X-ray particle tracking velocimetry for steady-state rheological characterization: Case study of a complex polymer melt flow in material extrusion additive manufacturing
Julian Kattinger, Stefan Hiemer, Mike Kornely, Julian Ehrler, Phi-Long Chung, Christian Bonten, Marc Kreutzbruck
TL;DR
This paper introduces X-ray Particle Tracking Velocimetry (XPTV) to quantify velocity fields and local rheology of opaque polymer melts inside a fused filament fabrication nozzle. By embedding tungsten tracers in a PS filament and imaging with a custom aluminum nozzle inside a µ-CT setup, the authors extract axial velocity fields, infer the radial component via continuity, and compute the full strain-rate tensor, revealing predominantly shear-dominated, nonisothermal flow that deviates from Newtonian predictions. The measurements are corroborated by non-isothermal CFD simulations with melting physics (enthalpy-porosity, VOF), which reproduce the observed trends and support the interpretation of incomplete heating inside the nozzle as a driver of non-Newtonian behavior.

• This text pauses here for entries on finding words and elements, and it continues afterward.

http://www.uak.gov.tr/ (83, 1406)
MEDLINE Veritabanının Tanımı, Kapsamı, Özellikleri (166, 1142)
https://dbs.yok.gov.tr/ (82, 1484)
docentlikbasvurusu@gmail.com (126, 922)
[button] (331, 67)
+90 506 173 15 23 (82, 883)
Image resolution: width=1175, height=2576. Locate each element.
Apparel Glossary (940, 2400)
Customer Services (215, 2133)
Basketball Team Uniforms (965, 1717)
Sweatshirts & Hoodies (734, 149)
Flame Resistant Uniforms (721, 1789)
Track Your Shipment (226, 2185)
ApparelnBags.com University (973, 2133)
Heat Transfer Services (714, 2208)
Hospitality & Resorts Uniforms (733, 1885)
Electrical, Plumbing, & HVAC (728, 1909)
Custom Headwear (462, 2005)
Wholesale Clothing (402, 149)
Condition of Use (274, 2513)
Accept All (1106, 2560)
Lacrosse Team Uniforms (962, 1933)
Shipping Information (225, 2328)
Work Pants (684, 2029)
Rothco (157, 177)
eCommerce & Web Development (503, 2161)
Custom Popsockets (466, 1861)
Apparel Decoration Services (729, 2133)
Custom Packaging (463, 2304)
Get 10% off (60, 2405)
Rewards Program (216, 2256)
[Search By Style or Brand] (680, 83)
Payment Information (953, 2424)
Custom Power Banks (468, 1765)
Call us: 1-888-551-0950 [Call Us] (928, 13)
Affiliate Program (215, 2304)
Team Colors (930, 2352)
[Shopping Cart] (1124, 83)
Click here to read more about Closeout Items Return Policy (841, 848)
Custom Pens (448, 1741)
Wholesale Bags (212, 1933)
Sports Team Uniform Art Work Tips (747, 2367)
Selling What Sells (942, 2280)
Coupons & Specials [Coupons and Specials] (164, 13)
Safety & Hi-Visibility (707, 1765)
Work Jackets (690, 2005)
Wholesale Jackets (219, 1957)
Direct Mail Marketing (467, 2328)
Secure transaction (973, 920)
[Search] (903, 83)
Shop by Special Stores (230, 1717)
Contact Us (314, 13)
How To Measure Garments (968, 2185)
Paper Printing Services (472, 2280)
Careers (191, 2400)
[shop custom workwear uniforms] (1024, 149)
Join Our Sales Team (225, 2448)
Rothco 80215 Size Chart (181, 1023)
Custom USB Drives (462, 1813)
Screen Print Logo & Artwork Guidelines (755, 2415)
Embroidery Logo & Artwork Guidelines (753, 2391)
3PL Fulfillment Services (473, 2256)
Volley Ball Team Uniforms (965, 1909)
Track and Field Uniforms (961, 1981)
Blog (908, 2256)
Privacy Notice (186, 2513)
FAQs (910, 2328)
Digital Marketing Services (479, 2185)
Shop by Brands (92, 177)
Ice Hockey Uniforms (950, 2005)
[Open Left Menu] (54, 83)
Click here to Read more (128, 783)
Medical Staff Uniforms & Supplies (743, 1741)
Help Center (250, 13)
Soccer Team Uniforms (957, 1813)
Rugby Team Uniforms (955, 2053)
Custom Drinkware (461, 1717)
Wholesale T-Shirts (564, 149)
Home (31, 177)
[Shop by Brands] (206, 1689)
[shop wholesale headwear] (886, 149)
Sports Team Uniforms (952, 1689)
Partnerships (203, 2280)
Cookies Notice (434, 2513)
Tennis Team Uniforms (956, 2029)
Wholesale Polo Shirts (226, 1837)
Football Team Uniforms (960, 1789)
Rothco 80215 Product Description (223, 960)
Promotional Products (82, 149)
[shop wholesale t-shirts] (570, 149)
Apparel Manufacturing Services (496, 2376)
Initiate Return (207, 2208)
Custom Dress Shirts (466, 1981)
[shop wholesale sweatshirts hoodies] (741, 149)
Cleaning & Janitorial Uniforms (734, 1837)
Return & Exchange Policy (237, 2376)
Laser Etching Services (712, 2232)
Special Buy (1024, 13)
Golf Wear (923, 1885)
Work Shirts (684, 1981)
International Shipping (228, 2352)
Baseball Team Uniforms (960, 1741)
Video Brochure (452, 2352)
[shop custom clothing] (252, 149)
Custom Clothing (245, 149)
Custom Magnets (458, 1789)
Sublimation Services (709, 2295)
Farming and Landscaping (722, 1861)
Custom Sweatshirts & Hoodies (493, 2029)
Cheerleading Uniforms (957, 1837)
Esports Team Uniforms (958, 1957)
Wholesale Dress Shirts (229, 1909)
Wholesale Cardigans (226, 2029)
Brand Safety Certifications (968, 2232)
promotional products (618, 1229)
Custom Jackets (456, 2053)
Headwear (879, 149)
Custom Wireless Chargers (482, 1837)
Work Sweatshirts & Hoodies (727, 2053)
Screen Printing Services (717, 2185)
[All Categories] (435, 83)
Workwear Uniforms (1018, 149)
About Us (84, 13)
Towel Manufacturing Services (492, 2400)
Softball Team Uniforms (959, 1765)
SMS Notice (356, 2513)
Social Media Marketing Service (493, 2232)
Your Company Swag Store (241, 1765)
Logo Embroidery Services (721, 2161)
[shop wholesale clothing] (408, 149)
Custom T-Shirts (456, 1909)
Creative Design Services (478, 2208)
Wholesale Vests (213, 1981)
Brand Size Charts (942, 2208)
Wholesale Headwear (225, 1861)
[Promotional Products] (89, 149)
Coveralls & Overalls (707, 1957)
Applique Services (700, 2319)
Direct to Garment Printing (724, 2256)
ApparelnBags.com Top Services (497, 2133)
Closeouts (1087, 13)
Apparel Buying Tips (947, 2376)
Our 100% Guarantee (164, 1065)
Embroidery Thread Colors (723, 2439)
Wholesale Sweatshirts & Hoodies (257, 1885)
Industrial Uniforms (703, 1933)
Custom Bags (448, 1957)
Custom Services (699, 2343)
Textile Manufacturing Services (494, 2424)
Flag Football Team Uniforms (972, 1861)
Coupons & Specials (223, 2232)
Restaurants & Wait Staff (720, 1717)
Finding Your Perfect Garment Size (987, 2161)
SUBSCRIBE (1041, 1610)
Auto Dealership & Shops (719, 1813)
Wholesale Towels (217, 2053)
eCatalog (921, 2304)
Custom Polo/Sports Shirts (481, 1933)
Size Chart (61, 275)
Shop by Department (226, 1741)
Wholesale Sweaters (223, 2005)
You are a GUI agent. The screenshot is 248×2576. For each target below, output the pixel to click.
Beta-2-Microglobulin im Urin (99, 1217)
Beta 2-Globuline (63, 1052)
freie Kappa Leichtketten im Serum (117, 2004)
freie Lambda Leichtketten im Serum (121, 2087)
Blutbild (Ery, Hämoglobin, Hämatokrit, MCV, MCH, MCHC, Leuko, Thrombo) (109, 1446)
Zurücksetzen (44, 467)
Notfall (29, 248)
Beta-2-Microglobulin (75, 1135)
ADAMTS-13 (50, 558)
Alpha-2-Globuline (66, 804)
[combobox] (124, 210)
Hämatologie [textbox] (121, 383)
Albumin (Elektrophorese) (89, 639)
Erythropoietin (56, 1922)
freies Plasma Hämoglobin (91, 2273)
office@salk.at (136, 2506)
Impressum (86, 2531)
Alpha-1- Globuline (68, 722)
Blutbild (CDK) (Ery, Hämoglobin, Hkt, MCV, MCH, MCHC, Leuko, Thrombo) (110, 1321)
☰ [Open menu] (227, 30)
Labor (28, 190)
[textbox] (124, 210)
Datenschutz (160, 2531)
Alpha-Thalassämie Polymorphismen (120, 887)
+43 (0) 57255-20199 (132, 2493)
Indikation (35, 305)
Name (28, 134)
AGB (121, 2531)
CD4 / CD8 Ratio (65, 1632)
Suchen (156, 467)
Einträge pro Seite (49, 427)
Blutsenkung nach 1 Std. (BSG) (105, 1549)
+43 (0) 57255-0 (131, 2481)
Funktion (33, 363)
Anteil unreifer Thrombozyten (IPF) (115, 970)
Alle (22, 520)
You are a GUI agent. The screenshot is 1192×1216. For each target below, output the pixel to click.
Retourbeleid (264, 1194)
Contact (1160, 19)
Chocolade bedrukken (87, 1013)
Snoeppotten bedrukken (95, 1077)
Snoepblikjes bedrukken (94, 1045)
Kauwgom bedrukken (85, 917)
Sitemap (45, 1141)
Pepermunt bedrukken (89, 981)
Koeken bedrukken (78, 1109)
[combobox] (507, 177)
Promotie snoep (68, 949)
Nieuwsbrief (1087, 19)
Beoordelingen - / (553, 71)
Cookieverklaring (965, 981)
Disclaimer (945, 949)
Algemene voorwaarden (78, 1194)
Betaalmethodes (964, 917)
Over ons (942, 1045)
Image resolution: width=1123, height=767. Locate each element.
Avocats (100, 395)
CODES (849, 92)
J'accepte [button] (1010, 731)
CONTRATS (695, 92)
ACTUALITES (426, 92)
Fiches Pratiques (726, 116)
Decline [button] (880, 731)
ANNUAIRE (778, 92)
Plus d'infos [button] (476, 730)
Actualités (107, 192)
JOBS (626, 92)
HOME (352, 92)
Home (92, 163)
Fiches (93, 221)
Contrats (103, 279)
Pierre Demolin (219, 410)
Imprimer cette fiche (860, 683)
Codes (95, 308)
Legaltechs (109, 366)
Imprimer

The work demonstrates, for the first time, that XPTV can quantify both velocity fields and rheological properties in opaque polymer melts, offering a powerful tool for investigating additive manufacturing processes and other opaque polymer flows where optical methods fail.
Abstract
We introduce X-ray Particle Tracking Velocimetry (XPTV) as a promising method to quantitatively resolve the velocity field and associated rheological information of polymer melt flow within the nozzle of a fused filament fabrication (FFF) printer. Employing tungsten powder as tracer particles embedded within a polymer filament, we investigate melt flow dynamics through an aluminum nozzle in a custom setup comparable to commercial printers. The velocity profiles obtained via XPTV reveal significant deviations from classical Newtonian flow, highlighting complex heterogeneous and non-isothermal behavior within the melt. From these measurements, we determine the local infinitesimal strain rate tensor and correlate flow-induced non-Newtonian effects to spatially varying temperature distributions, reflecting incomplete thermal homogenization within the nozzle. We complement the experiments with computational fluid dynamics simulations of the flow inside the printing nozzle, incorporating filament melting through an enthalpy-porosity formulation and treating the air-polymer melt interface using a two-phase approach. The simulated velocity profiles agree closely with the XPTV measurements across the investigated operating conditions, supporting the experimental interpretation. Our findings demonstrate the capability of XPTV to quantify both velocity fields and rheological properties, underscoring its potential as a tool for investigating opaque polymer melt flows in additive manufacturing, industrial processing, and rheology. To our knowledge, this is the first application of XPTV to polymer melt rheology. It enables measurements that are inaccessible to conventional optical methods.